As my eyes returned to my plate I noticed that the elderly woman across the table from me, who had distinctly professed a dislike for the dish, had taken a serving larger than my own. I watched as she ate one bite after another. I was mystified by her actions. Why would a person force themselves to eat something that they found so distasteful when they didn’t have to?

“I thought you didn’t like lutefisk,” I said.

“I don’t,” she said. “But my mother makes me take some every year.”

I couldn’t believe what I was hearing. This woman who appeared to be in her eighties was telling me that her mother made her take some lutefisk every year. I looked around the table to see if anyone was old enough to be her mother. No one came close.

Dumbfounded, I asked, “Is she here?”

She looked at me rather matter-of-factly and said, “Heavens no. She died almost twenty years ago,” as if it was common knowledge.

“And yet you still take some lutefisk and make yourself eat it,” I clarified.

“Yes. She is my mother after all.”

I wondered at the thought of being so conditioned that a person would continue to obey a long-dead parent even at the age of eighty or more. Certainly this woman was free to eat what she liked and to avoid those things she disliked. Isn’t that what it meant to be an adult in charge of your own life? And yet here she was gulping down this fish as if she were still an eight year old girls under the watchful eye of her mother at Christmas dinner.
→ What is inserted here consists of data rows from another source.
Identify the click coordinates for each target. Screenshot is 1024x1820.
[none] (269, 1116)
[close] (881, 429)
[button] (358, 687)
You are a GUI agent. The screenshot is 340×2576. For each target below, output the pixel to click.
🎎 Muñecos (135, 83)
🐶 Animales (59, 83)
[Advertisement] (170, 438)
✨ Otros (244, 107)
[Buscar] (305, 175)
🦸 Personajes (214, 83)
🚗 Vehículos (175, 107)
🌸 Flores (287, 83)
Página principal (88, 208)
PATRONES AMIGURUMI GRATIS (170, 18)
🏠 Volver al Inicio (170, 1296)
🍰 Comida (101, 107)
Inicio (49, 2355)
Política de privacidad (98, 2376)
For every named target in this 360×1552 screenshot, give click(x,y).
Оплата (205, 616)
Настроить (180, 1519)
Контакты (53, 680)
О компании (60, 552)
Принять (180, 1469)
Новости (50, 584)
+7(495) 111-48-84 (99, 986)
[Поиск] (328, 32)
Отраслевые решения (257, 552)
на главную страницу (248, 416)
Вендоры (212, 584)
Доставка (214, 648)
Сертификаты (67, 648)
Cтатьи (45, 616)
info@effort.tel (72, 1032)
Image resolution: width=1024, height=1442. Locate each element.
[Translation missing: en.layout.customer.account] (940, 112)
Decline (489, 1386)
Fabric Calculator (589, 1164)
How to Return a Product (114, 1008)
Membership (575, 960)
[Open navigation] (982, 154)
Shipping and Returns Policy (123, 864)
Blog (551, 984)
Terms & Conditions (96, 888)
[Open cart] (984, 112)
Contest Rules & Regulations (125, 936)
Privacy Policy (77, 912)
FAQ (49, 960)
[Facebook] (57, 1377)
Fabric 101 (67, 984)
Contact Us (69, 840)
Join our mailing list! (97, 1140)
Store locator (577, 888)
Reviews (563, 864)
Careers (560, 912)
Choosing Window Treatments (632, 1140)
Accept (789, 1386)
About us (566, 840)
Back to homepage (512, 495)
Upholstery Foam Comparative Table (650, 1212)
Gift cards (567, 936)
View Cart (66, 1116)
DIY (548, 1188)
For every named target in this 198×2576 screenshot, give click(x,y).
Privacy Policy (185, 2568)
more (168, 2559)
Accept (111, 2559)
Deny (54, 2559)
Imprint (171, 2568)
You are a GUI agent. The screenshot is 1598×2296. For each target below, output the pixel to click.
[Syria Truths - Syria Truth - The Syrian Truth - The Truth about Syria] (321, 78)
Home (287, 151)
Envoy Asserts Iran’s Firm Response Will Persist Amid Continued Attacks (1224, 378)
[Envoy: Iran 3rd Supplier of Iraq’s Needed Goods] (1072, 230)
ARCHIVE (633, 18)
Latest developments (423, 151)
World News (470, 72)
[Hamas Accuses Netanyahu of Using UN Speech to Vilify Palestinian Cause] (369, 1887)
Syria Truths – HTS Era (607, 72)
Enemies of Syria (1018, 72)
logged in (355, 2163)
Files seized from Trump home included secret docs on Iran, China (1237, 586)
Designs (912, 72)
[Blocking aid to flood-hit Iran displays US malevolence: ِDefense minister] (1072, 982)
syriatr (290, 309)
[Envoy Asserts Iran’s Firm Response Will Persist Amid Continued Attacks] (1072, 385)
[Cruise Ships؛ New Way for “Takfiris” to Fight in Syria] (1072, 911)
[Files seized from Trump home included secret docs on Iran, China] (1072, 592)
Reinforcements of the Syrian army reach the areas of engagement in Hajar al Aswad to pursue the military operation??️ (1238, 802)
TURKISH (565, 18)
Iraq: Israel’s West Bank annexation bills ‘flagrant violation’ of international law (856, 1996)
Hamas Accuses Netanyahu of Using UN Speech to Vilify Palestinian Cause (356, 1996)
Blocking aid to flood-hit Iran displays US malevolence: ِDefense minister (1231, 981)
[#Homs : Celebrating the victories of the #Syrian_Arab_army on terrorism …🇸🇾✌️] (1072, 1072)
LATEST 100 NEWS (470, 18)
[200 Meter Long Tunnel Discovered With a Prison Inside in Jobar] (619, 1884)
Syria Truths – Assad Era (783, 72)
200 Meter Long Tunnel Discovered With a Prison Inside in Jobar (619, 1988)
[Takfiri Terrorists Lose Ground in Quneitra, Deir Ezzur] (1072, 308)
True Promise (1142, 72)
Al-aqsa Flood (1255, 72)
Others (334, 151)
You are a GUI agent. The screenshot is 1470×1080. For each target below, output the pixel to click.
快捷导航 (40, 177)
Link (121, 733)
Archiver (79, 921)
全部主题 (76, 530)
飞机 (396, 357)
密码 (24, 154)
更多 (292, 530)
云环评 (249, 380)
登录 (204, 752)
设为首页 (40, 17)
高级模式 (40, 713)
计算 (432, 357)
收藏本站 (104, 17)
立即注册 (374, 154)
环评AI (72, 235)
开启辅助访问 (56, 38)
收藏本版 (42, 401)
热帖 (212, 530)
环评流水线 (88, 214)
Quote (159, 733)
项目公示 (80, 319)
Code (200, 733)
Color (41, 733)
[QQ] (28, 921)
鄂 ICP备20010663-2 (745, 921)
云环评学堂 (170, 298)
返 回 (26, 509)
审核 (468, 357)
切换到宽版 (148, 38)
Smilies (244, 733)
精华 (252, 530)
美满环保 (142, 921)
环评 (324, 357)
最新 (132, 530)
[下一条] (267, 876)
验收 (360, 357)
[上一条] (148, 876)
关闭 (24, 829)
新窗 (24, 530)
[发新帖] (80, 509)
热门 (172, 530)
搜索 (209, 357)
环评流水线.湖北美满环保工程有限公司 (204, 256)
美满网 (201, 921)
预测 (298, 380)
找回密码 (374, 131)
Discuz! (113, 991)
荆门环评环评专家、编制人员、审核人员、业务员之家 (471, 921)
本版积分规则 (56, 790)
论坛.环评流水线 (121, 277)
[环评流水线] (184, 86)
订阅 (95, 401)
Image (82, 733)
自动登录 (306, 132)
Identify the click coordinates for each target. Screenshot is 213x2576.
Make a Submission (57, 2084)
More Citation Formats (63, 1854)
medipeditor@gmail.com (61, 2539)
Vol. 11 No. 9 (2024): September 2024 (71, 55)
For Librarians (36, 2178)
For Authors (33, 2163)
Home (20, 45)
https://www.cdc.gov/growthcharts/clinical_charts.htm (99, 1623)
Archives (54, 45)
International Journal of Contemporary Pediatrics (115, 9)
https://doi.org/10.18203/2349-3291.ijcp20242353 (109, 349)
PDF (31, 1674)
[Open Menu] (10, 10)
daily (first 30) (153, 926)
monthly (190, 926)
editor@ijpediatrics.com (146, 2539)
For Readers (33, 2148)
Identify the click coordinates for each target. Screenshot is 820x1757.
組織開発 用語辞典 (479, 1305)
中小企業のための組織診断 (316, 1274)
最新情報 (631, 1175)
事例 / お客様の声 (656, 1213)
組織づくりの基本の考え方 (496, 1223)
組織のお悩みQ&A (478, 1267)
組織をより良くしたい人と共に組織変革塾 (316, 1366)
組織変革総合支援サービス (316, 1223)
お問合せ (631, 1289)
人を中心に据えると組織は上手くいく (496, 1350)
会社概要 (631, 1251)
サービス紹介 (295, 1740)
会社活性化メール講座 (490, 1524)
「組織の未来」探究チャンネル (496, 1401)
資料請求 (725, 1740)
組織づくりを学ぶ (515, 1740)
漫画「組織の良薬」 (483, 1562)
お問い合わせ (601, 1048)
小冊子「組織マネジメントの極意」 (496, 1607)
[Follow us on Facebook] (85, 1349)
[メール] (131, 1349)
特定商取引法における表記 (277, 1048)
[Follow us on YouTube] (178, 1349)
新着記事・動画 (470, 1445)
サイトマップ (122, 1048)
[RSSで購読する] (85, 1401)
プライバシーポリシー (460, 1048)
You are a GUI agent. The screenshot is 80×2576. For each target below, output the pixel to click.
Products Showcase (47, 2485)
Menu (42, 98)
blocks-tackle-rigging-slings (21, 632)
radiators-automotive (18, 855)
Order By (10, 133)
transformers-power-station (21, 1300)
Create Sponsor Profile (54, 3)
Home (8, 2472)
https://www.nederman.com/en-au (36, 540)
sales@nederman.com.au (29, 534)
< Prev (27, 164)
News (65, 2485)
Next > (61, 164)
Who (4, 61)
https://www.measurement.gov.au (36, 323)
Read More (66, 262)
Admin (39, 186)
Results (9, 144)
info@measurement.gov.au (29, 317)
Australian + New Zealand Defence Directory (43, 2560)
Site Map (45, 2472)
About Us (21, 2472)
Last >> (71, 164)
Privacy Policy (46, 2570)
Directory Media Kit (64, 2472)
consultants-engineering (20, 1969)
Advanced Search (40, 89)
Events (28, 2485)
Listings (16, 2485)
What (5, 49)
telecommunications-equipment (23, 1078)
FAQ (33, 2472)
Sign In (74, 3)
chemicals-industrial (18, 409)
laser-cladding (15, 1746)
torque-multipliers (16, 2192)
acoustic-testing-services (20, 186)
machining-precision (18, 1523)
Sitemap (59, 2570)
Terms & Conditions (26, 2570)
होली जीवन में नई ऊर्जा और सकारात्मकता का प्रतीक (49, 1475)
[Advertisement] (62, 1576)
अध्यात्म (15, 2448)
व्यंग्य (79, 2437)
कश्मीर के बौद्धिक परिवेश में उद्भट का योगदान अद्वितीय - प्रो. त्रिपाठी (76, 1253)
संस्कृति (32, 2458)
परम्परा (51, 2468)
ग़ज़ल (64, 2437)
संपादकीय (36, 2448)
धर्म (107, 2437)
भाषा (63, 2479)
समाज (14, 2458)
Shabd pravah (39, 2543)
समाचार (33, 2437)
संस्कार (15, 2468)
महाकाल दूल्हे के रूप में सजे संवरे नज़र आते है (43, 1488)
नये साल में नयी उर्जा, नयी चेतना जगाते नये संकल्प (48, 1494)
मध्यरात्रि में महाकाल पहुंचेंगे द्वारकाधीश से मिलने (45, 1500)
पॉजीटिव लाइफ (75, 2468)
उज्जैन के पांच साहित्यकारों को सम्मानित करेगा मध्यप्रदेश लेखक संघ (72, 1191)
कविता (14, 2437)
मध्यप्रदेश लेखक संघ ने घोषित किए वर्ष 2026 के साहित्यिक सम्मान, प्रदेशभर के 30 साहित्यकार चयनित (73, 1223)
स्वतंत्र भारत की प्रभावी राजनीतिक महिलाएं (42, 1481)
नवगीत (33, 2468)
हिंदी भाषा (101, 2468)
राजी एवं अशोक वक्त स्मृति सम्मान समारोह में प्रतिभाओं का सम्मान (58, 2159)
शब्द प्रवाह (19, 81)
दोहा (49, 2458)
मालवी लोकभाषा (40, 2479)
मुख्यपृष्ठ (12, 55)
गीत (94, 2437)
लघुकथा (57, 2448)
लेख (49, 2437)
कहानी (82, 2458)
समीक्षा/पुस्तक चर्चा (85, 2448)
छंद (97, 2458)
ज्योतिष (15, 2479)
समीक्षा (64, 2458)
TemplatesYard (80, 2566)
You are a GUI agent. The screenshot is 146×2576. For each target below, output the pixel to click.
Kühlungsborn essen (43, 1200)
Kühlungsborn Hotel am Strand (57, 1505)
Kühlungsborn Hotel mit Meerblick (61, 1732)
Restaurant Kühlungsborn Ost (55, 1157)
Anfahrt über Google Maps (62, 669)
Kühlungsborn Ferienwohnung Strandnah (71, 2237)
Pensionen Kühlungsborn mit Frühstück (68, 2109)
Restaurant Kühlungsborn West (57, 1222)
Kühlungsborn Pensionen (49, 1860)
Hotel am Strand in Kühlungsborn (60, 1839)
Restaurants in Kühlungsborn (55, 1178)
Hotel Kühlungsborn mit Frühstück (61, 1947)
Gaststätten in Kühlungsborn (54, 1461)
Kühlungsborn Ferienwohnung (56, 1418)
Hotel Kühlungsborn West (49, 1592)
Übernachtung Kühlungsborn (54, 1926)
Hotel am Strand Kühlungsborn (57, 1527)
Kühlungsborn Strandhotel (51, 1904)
At the same time, though, I felt like I was standing on holy ground. I didn’t completely understand it but this meal, this fish, was more than a fund raising supper. It was almost sacramental in the way that it drew the community together, spanning time and distance while connecting people to the generations who had preceded them. And now I was privileged to be welcomed into that community and join in the tradition. Perhaps it didn’t link me to my personal ancestors but it connected me to the people I would be serving as a pastor.

This is the dichotomy of traditions. They keep us rooted in one place while connecting people across time and space. At their best, traditions provide a firm foundation for us to go out and explore all that life has to offer while keeping us mindful of who we are and where we came from. At their worst, traditions hold us in one place, demanding unquestioned allegiance to a way of life that may no longer exist. The struggle usually comes when the traditions of one generation no longer hold meaning for the next; when traditions fails to make those vital connections. I wondered if this woman’s grandchildren would so steadfastly eat something they disliked, or if they would more likely connect by baking their grandmother’s cookie recipe instead.

I finished my lutefisk and even took a small second helping when the platters were passed around the table again. I judiciously mixed it with mashed rutabagas to help it down. And in the years that followed I would work a fourteen hour shift at the Lutefisk Supper on the first Saturday in November to be part of the community and to be part of that tradition.